Was upset over absence of civil surgeon: Ahir clarifies on remarks
Chandrapur: Union Minister Hansraj Ahir, who stoked a controversy with his remarks on doctors, today said his statement was specifically aimed at the Civil Surgeon who skipped the government hospital function and "misinterpreted" by media.
Miffed over the absence of senior doctors at a function in his Lok Sabha constituency Chandrapur yesterday, the Union Minister of State for Home Affairs had said that "these people should join Naxals" and "we will then shoot you with bullets".
Ahir was speaking at the inauguration of a generic medicine counter at the Government Medical College and Hospital in Chandrapur, in eastern Maharashtra. The district civil surgeon, Uday Nawade, and dean of the medical college, S S More, were not present at the event.
Speaking in Marathi, Ahir had said, "What do the Naxals want? They don't want democracy. I handle the home ministry, so I know it. These people (referring to the senior doctors) don't want democracy."
"So they should join Naxals. Why do you stay here? Go there, then we will shoot you with bullets. Why do you give tablets (pills) here? How justified is it to remain absent when I am coming to the hospital," Ahir had said.

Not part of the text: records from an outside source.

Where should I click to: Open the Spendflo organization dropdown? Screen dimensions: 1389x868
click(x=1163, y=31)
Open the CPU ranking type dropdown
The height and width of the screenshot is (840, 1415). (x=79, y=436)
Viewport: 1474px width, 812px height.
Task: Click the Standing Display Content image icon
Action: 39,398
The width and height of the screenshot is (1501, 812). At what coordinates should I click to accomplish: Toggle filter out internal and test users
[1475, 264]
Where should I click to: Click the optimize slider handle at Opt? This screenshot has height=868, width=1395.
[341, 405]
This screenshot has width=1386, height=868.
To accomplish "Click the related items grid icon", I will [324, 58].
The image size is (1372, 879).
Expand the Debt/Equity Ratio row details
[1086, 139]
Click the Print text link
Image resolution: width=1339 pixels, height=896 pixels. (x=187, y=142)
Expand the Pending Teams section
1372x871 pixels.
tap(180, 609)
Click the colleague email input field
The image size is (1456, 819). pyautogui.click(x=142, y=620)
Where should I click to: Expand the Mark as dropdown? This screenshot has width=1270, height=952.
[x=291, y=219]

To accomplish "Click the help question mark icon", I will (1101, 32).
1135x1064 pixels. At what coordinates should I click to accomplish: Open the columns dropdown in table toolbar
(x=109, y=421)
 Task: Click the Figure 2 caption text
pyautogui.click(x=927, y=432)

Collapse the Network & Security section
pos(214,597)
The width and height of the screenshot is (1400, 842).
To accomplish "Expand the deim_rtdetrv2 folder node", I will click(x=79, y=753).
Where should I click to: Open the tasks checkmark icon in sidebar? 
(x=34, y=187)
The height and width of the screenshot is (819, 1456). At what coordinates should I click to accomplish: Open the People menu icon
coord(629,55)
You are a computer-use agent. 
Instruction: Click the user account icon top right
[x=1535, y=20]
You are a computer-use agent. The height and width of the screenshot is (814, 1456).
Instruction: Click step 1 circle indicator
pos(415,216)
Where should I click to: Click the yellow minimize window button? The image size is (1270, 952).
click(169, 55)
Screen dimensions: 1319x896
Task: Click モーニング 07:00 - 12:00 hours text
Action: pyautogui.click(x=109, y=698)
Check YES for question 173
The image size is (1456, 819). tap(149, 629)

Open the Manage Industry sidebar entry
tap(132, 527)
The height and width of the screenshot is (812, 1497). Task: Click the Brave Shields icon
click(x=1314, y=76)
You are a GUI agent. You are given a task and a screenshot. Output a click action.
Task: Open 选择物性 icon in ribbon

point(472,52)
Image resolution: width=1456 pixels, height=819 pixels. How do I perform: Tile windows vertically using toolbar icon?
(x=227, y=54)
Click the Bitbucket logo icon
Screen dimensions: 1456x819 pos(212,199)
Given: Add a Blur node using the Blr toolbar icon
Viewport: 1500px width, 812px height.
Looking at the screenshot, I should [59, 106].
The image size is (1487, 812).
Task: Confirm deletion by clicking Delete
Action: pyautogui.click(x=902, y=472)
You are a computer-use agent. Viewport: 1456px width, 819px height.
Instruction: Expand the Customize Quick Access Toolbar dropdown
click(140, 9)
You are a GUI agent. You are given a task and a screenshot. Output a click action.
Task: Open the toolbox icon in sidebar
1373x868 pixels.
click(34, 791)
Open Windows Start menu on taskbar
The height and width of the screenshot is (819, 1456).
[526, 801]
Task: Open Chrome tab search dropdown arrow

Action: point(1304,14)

Ahir today told PTI that he was "upset" over the absence of the Civil Surgeon at the event, for which many dignitaries like the mayor, the deputy mayor and prominent doctors were present.
"The civil surgeon, the one who should have led from the front, was absent, which was disgraceful," Ahir said.
He said his comment was aimed particularly at the Civil Surgeon's "irresponsible behaviour" and not at other government officials or doctors, as is being "misinterpreted" by media.
"Naxals don't want democracy, I know this as I am in the Home Ministry and if you also do not believe in democracy better go and join Naxals if you are not interested in giving tablets then we shall give you 'goli' (pills). This was my statement which has been misinterpreted and quoted out of contest," he said.
According to Ahir, the absence of the Civil Surgeon, as an organiser of the programme, was "nothing less than an insult to democracy" and his intention was to "discipline" him by giving some pills which the civil hospital was supposed to take up for distribution to patients.